Items listed in a dataset
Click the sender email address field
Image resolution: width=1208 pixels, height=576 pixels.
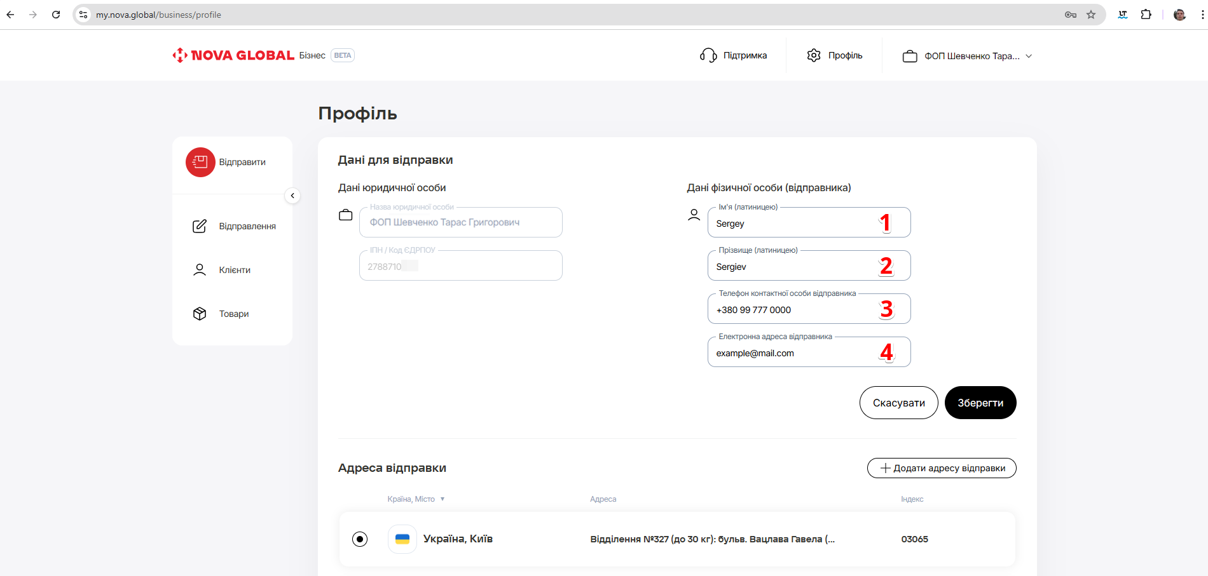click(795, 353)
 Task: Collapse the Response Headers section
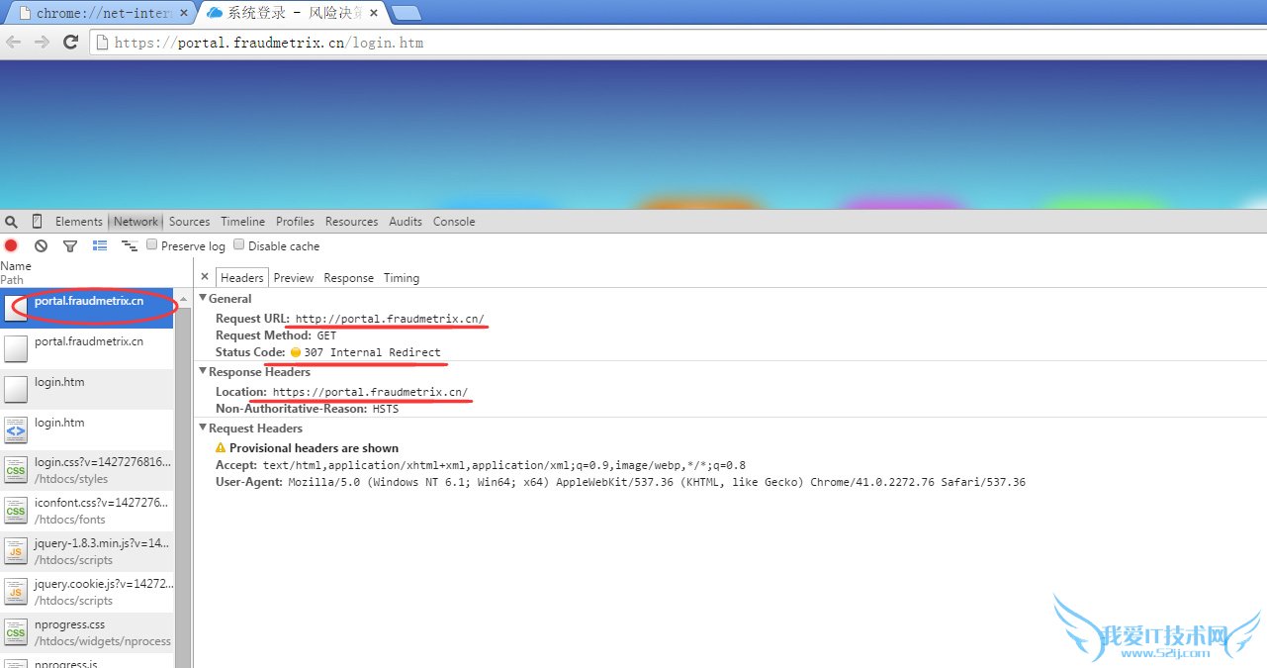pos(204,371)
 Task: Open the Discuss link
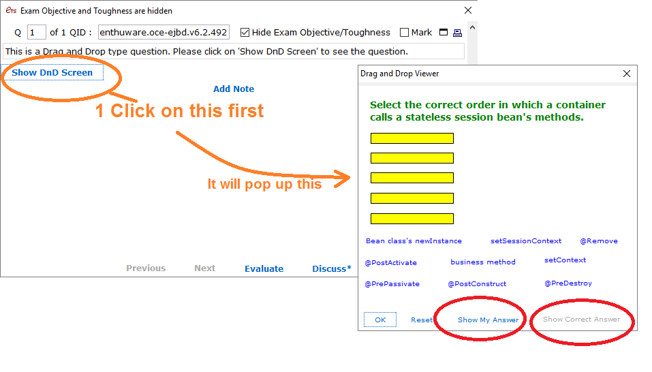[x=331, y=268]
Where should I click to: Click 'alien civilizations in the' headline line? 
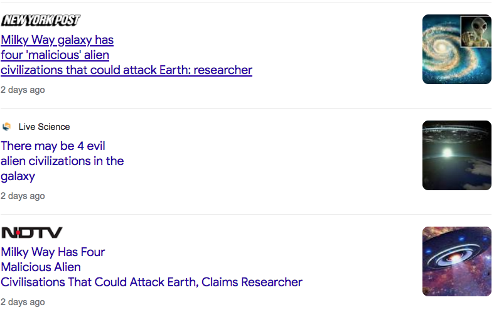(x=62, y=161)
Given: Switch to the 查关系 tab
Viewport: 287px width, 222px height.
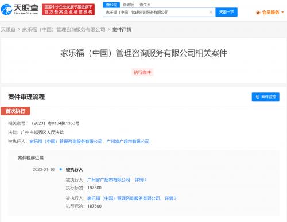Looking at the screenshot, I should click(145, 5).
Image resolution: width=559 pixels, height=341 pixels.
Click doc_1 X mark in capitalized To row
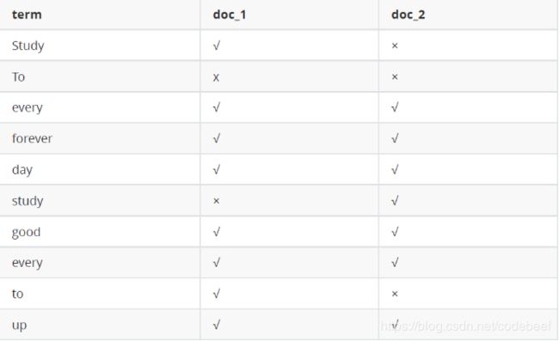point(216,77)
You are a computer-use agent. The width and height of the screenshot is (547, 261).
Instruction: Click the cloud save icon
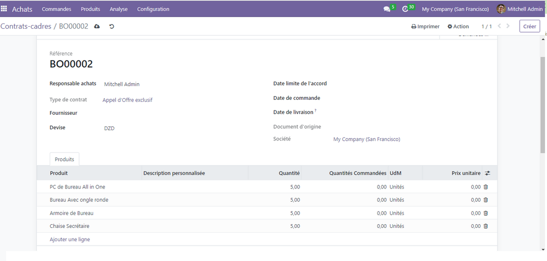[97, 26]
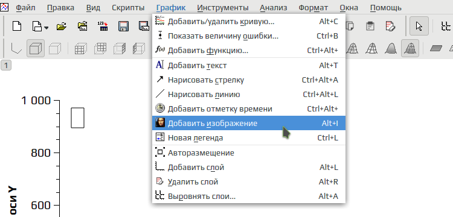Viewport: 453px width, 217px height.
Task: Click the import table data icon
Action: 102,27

### Task to carry out
Word for word, please reproduce each entry above and leave out every picture.

### Result for this task
Click the sender email address field
Image resolution: width=1208 pixels, height=576 pixels.
click(795, 353)
 Task: Collapse the Response Headers section
pos(204,371)
 Task: Open the Discuss link
[x=331, y=268]
Where should I click to: Click 'alien civilizations in the' headline line? 
(x=62, y=161)
Given: Switch to the 查关系 tab
Viewport: 287px width, 222px height.
Looking at the screenshot, I should click(145, 5).
Image resolution: width=559 pixels, height=341 pixels.
Click doc_1 X mark in capitalized To row
point(216,77)
You are a computer-use agent. The width and height of the screenshot is (547, 261).
Instruction: Click the cloud save icon
[97, 26]
Viewport: 453px width, 217px height.
Task: Click the import table data icon
Action: 102,27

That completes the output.